## Aim of the task
Please copy everything from the start of the records down to the line containing "[x=1036, y=610]", including that line, reproducing each line verbatim.

## The records

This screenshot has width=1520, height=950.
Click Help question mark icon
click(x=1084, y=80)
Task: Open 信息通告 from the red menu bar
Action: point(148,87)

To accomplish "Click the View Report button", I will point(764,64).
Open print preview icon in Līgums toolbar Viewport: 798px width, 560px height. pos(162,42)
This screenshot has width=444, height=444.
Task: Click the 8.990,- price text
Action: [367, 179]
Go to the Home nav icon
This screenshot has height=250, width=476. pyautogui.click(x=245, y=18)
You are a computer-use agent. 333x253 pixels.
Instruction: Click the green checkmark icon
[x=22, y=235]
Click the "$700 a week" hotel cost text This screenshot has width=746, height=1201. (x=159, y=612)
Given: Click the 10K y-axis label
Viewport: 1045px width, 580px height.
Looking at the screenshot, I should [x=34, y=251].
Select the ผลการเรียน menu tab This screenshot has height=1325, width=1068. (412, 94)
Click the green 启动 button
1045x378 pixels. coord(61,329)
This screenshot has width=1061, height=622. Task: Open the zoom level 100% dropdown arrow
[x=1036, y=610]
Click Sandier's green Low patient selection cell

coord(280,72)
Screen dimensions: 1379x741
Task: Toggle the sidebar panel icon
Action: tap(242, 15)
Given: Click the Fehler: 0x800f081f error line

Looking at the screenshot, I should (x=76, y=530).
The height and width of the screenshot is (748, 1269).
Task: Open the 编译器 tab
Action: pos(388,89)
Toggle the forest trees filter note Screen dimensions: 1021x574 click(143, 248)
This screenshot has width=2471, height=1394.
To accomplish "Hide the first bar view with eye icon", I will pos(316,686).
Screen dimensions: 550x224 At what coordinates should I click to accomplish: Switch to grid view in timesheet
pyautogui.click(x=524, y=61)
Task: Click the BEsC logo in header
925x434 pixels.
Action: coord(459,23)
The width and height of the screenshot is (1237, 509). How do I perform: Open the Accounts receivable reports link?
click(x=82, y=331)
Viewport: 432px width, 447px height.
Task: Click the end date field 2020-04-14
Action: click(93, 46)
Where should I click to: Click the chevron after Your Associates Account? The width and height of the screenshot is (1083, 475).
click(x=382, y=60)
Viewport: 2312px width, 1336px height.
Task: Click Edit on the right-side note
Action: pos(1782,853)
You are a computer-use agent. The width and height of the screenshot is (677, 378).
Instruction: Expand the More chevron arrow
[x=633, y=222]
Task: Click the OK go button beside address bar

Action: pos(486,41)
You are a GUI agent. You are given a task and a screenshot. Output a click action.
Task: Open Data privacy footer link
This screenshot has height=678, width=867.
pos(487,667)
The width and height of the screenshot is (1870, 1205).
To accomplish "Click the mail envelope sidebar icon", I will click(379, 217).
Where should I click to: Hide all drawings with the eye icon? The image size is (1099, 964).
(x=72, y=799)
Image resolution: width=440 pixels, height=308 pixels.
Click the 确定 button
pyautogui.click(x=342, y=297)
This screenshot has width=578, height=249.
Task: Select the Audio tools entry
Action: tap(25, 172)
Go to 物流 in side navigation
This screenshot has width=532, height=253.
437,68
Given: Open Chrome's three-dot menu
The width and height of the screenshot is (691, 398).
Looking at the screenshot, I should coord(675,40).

## Output of the exercise
This screenshot has width=1520, height=950.
Click Help question mark icon
click(x=1084, y=80)
Task: Open 信息通告 from the red menu bar
Action: point(148,87)

To accomplish "Click the View Report button", I will point(764,64).
Open print preview icon in Līgums toolbar Viewport: 798px width, 560px height. pos(162,42)
This screenshot has width=444, height=444.
Task: Click the 8.990,- price text
Action: [367, 179]
Go to the Home nav icon
This screenshot has height=250, width=476. pyautogui.click(x=245, y=18)
You are a computer-use agent. 333x253 pixels.
Instruction: Click the green checkmark icon
[x=22, y=235]
Click the "$700 a week" hotel cost text This screenshot has width=746, height=1201. (x=159, y=612)
Given: Click the 10K y-axis label
Viewport: 1045px width, 580px height.
Looking at the screenshot, I should [x=34, y=251].
Select the ผลการเรียน menu tab This screenshot has height=1325, width=1068. (412, 94)
Click the green 启动 button
1045x378 pixels. coord(61,329)
This screenshot has width=1061, height=622. Task: Open the zoom level 100% dropdown arrow
[x=1036, y=610]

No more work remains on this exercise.